**Required action:**
Make a word-for-word copy of the entries below from their first line through the line with "Estatuto e Normas (82, 635)", and add nothing.

**Recorded information:**
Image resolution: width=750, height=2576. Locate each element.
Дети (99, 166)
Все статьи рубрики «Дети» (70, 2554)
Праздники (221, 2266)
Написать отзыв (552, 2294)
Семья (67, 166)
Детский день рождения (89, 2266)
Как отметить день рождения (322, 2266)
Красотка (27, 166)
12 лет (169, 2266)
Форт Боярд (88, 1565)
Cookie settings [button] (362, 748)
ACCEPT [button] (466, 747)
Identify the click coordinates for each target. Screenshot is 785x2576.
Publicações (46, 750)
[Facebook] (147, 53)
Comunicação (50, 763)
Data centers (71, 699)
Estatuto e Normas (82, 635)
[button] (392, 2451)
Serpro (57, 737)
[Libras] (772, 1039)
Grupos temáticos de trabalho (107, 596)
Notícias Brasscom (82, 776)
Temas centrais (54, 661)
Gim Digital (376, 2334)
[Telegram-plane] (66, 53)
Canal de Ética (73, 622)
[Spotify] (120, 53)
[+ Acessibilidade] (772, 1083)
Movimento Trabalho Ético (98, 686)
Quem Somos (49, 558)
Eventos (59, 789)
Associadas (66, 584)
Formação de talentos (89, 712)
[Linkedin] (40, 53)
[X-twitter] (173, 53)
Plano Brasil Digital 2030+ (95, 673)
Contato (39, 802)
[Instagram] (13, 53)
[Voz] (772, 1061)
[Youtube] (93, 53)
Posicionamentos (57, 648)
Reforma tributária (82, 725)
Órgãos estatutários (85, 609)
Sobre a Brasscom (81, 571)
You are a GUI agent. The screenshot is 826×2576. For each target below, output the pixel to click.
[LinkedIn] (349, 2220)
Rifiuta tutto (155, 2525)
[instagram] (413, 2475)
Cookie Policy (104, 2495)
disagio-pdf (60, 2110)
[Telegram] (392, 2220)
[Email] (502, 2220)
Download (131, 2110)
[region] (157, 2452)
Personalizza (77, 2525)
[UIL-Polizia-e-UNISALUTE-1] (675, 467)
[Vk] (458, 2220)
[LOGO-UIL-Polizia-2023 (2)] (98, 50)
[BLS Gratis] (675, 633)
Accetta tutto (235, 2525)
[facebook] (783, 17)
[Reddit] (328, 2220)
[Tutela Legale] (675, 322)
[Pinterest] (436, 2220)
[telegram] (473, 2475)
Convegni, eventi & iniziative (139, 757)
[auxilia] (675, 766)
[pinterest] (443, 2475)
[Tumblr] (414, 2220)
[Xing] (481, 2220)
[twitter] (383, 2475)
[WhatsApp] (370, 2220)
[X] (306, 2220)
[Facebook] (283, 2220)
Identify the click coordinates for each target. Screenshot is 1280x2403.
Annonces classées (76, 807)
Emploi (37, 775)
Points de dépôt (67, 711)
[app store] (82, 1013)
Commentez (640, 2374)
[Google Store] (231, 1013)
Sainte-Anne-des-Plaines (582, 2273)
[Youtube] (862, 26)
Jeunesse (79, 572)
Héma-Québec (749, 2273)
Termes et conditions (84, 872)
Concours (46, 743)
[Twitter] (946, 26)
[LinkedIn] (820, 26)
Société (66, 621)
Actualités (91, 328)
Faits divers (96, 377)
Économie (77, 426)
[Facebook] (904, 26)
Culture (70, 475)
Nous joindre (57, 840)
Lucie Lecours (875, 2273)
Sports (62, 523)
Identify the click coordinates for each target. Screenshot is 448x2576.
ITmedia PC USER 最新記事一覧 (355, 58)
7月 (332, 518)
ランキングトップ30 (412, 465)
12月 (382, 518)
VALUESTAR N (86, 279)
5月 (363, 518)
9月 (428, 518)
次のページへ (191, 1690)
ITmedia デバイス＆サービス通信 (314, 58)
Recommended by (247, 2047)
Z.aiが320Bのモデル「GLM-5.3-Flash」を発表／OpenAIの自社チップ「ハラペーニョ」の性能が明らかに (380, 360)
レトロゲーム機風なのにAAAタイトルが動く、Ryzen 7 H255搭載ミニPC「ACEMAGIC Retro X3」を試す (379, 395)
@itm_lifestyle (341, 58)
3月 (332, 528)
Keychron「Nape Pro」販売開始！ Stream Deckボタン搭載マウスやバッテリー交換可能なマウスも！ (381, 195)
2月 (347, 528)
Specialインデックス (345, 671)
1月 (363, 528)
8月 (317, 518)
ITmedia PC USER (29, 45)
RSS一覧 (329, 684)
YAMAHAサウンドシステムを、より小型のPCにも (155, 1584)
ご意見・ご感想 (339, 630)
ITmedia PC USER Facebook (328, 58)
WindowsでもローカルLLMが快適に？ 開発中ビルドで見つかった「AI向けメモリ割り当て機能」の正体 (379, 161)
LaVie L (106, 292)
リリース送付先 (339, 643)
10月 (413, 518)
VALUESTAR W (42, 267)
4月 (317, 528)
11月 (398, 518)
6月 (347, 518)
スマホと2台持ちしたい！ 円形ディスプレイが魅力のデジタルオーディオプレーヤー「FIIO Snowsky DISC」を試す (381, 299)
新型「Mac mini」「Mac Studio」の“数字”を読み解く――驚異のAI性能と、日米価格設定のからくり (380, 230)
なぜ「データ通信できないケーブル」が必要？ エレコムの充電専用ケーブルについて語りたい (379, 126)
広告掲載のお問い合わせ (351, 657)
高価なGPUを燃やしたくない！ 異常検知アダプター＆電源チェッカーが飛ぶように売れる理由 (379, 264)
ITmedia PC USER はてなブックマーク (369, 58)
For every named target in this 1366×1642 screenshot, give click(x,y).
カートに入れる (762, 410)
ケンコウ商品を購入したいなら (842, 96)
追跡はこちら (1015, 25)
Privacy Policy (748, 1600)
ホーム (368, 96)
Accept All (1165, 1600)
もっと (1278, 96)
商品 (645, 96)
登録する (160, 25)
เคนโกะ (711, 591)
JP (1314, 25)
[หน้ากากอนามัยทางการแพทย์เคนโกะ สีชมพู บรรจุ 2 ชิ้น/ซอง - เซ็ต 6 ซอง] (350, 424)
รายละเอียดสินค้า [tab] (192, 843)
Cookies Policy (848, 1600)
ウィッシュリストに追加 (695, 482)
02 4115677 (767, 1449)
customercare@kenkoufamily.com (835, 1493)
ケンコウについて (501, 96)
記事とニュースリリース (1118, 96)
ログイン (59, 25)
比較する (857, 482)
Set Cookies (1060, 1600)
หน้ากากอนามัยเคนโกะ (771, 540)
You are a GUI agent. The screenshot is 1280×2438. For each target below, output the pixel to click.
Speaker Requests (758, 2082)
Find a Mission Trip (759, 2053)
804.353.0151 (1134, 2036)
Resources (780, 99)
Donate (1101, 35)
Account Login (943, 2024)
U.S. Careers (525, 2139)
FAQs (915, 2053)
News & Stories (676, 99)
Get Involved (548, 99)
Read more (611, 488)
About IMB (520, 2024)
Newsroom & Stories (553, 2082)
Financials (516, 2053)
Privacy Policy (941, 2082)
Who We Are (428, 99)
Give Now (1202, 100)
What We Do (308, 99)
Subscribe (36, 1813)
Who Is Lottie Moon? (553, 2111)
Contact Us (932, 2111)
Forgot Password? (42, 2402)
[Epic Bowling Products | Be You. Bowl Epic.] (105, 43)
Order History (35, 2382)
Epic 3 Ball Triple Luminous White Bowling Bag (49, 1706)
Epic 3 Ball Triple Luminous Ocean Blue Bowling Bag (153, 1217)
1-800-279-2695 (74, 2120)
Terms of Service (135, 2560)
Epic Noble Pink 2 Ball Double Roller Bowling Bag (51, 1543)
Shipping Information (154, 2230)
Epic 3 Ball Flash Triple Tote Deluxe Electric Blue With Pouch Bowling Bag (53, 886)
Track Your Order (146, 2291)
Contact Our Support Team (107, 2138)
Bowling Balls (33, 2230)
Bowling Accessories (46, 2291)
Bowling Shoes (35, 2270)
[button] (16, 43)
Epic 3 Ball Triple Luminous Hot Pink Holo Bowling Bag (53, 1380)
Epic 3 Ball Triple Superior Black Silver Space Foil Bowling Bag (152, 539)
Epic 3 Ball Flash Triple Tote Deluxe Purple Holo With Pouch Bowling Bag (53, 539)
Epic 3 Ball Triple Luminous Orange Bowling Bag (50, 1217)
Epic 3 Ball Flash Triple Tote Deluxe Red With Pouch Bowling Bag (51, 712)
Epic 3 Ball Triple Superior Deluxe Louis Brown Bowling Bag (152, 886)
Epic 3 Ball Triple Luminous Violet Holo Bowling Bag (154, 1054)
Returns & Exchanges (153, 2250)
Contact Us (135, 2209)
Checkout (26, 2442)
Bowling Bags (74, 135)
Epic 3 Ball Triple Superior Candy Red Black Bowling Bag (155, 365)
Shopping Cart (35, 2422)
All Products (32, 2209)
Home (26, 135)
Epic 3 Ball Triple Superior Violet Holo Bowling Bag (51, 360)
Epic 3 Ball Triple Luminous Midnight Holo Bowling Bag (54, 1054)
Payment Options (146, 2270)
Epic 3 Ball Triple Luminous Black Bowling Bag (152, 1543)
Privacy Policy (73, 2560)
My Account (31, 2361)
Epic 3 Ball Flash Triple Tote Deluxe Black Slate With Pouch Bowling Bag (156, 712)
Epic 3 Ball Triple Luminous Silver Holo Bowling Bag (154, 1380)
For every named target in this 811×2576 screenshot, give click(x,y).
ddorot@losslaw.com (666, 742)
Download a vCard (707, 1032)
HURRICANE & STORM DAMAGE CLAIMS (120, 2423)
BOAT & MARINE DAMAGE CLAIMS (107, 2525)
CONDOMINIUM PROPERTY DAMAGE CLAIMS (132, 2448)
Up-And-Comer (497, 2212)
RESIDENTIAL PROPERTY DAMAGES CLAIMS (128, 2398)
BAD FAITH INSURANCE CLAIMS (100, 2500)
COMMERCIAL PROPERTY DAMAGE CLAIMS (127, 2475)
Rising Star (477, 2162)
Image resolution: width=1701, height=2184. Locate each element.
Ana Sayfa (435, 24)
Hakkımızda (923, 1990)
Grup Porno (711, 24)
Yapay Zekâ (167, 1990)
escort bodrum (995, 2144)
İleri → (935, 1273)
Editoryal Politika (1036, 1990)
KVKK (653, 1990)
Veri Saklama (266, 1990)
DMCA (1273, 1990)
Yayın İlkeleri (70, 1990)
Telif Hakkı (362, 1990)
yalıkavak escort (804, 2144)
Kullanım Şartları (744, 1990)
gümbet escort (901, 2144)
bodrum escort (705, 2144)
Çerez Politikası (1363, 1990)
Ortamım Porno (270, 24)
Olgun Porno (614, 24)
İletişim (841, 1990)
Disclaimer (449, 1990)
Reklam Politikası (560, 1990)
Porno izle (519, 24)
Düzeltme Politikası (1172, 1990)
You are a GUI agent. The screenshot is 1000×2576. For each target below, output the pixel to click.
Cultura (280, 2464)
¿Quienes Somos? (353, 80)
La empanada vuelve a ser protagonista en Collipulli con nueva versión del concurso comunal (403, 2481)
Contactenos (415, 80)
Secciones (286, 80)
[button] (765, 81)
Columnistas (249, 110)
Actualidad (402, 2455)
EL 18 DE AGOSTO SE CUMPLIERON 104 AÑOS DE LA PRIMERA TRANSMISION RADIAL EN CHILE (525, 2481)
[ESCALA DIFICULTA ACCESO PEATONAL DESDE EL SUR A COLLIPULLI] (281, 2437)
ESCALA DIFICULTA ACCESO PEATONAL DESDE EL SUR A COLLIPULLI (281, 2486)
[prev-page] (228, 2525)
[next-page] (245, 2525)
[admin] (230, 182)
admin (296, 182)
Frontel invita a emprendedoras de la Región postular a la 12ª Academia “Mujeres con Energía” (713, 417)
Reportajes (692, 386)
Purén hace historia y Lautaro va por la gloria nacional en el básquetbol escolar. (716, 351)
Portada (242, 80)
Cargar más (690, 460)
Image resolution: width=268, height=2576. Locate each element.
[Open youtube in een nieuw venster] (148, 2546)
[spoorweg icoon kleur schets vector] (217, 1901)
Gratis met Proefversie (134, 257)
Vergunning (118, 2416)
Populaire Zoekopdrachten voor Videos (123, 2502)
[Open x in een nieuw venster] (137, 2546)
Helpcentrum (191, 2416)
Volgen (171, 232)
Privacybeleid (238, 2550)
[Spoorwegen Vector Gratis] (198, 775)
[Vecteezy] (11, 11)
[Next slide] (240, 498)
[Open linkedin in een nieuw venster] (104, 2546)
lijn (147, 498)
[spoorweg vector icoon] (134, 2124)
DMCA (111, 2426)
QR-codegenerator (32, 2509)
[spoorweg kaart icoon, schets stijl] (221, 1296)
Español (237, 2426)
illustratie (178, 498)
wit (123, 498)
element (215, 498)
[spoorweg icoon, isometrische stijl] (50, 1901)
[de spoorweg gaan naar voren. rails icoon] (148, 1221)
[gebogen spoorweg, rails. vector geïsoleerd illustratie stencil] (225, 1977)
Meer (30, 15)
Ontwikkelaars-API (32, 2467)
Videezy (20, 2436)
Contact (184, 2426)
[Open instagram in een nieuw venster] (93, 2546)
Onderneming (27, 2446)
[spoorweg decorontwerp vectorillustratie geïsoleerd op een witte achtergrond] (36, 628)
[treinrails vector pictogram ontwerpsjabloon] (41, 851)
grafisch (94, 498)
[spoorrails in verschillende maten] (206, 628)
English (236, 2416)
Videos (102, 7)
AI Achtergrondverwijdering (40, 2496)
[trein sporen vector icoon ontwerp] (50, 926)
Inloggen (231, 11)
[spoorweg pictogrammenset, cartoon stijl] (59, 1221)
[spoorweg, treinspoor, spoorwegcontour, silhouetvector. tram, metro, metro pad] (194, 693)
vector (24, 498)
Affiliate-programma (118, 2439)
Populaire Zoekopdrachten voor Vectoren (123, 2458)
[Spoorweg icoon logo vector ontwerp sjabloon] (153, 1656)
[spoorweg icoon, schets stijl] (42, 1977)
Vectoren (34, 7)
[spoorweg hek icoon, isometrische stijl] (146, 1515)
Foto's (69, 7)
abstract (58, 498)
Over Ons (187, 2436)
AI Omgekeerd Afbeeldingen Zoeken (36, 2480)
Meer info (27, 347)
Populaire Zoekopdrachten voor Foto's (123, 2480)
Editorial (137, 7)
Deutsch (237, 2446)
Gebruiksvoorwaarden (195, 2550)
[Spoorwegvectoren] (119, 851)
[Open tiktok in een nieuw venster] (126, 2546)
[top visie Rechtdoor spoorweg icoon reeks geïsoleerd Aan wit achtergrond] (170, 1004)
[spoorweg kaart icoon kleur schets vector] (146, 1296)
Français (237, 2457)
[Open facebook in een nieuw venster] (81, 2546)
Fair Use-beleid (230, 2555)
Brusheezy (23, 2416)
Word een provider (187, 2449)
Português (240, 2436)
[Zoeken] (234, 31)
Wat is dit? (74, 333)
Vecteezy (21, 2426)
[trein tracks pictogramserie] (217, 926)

**Solution for this problem:**
Image resolution: width=750, height=2576. Locate each element.
Дети (99, 166)
Все статьи рубрики «Дети» (70, 2554)
Праздники (221, 2266)
Написать отзыв (552, 2294)
Семья (67, 166)
Детский день рождения (89, 2266)
Как отметить день рождения (322, 2266)
Красотка (27, 166)
12 лет (169, 2266)
Форт Боярд (88, 1565)
Cookie settings [button] (362, 748)
ACCEPT [button] (466, 747)
Identify the click coordinates for each target. Screenshot is 785x2576.
Publicações (46, 750)
[Facebook] (147, 53)
Comunicação (50, 763)
Data centers (71, 699)
Estatuto e Normas (82, 635)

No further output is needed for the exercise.